Di antara sarana terbaik dalam mendidik anak adalah ketika mereka mulai besar, orang tua ikut memilihkan siapa yang akan menjadi teman mereka (dari sesama jenisnya). Artinya, seseorang memilihkan teman bagi anak perempuannya yang telah balig, karena manusia secara tabiat membutuhkan teman. Anak perempuan butuh teman dekat, ia tidak akan selalu mau berteman hanya dengan ibunya atau

dengan kakak perempuannya saja. Jika ia menemukan teman di luar rumah yang baik, barangkali ia akan lebih mudah menerima arahan. Begitu pula dengan anak laki-laki yang sudah besar, orang tua harus memperhatikan siapa temannya. Jika melihat ada orang lain yang saleh, baik, dan tepercaya, orang tua bisa meminta orang tersebut agar mau berteman dengan anaknya, serta memotivasi sang anak untuk berteman dengannya.

Ini termasuk bentuk interaksi yang hendaknya disadari oleh kedua orang tua.

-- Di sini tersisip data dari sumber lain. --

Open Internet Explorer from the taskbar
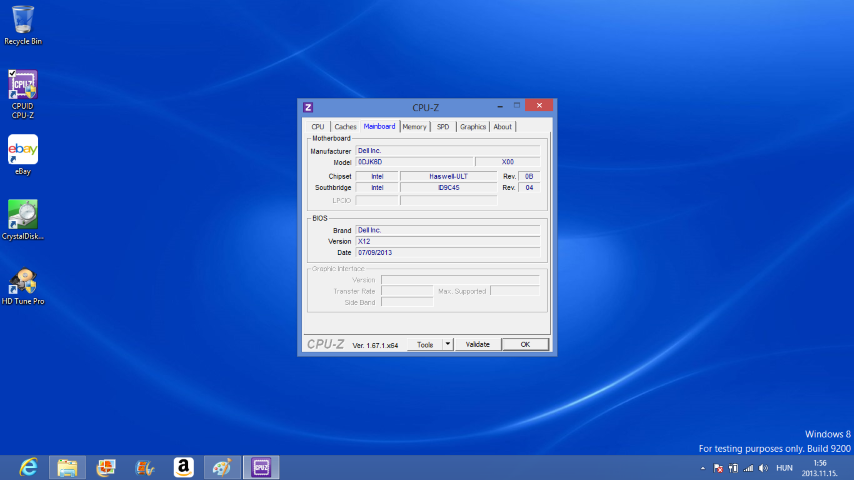 click(x=28, y=467)
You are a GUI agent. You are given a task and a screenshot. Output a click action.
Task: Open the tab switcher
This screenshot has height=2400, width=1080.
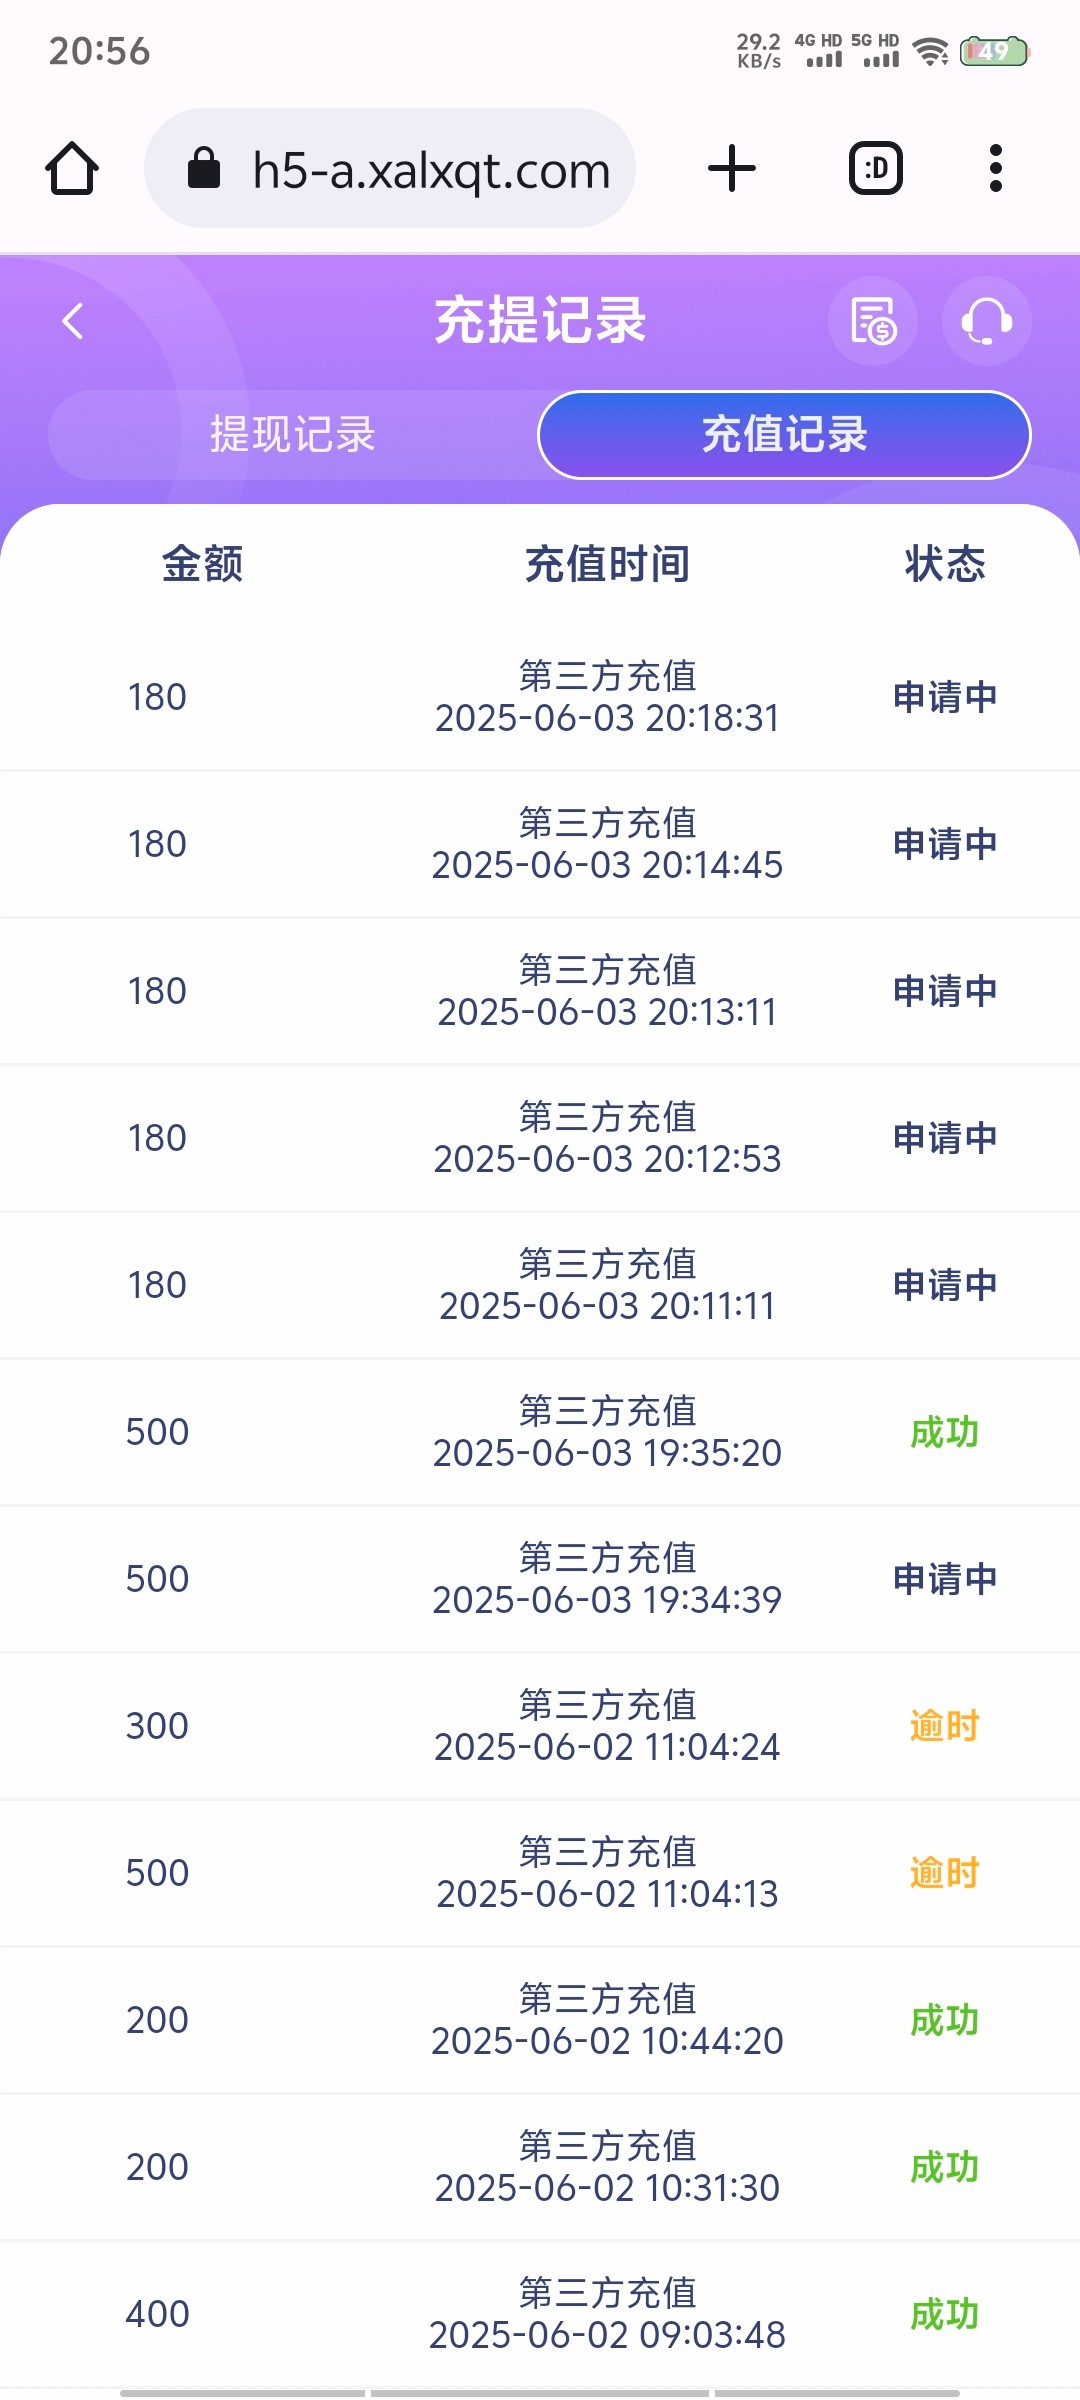click(876, 168)
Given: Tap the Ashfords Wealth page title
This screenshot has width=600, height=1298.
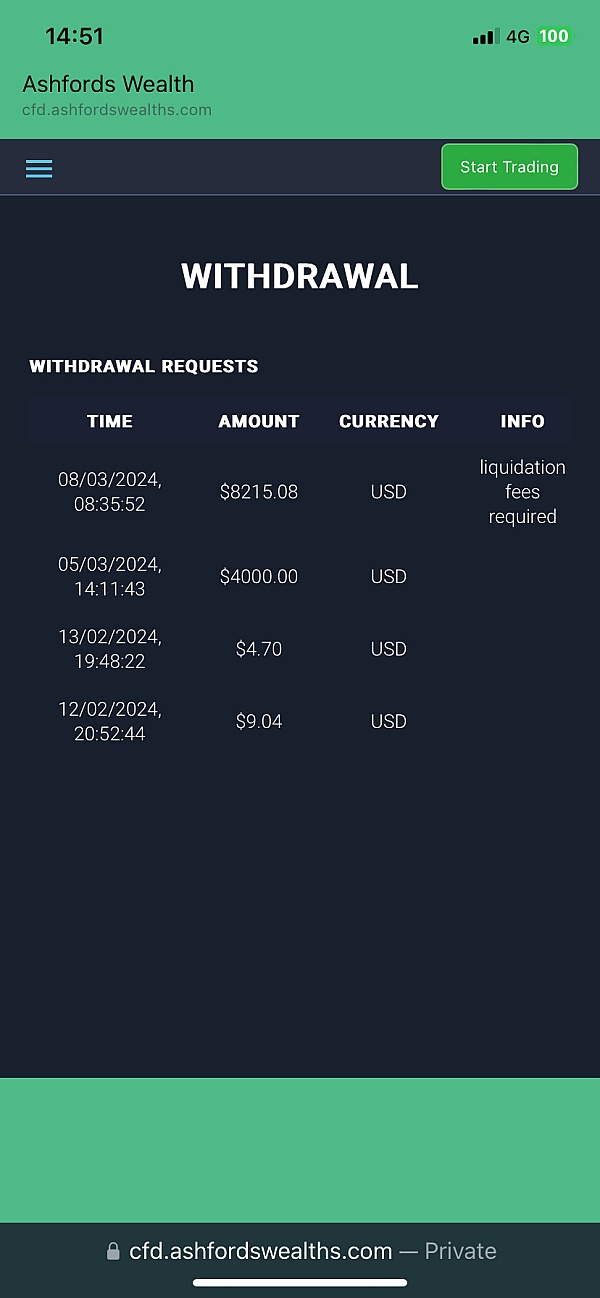Looking at the screenshot, I should coord(108,84).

Hal seperti ini sering kali luput. Sering kali kita mendapati beberapa rumah tangga mengalami kerusakan, dan ketika dicari tahu apa penyebabnya? Ternyata penyebabnya adalah kelalaian sang ayah atau sang ibu dalam menunaikan kewajiban mereka.

Anda akan mendapati bahwa mereka tidak berusaha memperbaiki anak-anaknya di usia remaja, tidak berusaha memperbaiki mereka setelah balig, dan tidak berusaha menanamkan kecintaan pada kebaikan di dalam diri mereka. Lalu setelah itu, mereka datang untuk mengeluh.

Seseorang wajib memiliki metode yang sesuai syariat dalam memperlakukan anak laki-laki maupun anak perempuannya. Jangan membiarkan mereka begitu saja tanpa arahan hingga akhirnya orang tua melihat apa yang tidak ingin mereka lihat.

Kita harus berusaha mempelajari metode-metode berinteraksi dengan anak-anak. Bagaimana mendidik anak? Bagaimana berusaha membinanya? Bagaimana memperbaikinya? Dengan demikian, pendidikan dan cara kita memperlakukan anak-anak akan berjalan sesuai dengan apa yang diridai oleh syariat Allah.